The ceremony lived up to expectation. I still recall there being 2008 of everything, whether it was lights, drums, dancers, etc. I remember the giant screen that they unrolled. I remember the dancer who had ink on his hands and feet and painted as he moved across a blank canvas. I remember people coming from the ceiling. I remember drummers playing so synchronously that I feared for those who failed to do so in training. I remember the little girl singer who had to lip-sync the words because the true singer wasn’t cute enough to perform. In others words, the event was more than memorable.
Therefore, although the Beijing Olympic Stadium might seem like a lifeless structure post-Olympics, it was high on my list to visit. In true tourist fashion with my map in one hand and my camera in the other, I worked my way to the Olympic Stadium via subway and foot. The openness of the surrounding areas near the Olympic Aquatic Center and of the Olympic Stadium made the occasion difficult to capture on film, or on memory card as the case may be, but this did not prevent me from tying. Also, on the off chance that I could get inside, I approached the stadium and found an open gate. After starting to walk through, I got pointed around the stadium because pointing was our only common language. For a small fee, I was able to enter.

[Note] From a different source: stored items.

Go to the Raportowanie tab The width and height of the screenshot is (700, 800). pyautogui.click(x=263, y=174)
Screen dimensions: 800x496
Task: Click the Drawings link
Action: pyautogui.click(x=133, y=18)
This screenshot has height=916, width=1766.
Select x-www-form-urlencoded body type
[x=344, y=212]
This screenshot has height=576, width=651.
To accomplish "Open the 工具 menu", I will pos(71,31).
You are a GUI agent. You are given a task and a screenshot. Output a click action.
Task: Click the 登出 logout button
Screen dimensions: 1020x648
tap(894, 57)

First thing I did was walk inside and find a seat. My mind started thinking about those Opening Ceremonies and all the other Olympic moments that took place within this building. The hair on the back of my neck stood up higher inside the Olympic Stadium than it had inside the Forbidden City. I thought about the athletes whose dreams came true after spending a lifetime of training and discipline. And I thought about that Chicken Adobo (or whatever it was), and how George had remade the dish the next night because he wasn’t satisfied how the sauce came out the first night, when I had gone back for thirds. I thought about how the 2008 Beijing Olympics was China’s way of proving its dominance to the world, and how similarly to the Forbidden City and all the great palaces around Beijing, these Olympics celebrated China and demonstrated its power.

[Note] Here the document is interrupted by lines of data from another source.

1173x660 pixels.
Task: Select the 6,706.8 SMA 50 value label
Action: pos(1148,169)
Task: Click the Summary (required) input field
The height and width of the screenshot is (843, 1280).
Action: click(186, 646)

Designed like a bird’s nest, the Stadium’s architectural details did not come through on TV as they did in person. From the staircases to the support beams, its free-body diagram seems like a nightmare to calculate. Making certain that all the forces add up to zero and that no member is under too much stress or strain is an art in itself when looking at a structure like this. Finally, the colors complimented the architecture so perfectly that it looked as though every perspective and every lighting combination was considered. Although sometimes very simply used, the color provided life to this otherwise empty building.
The 2008 Beijing Olympic Stadium left a strong impression.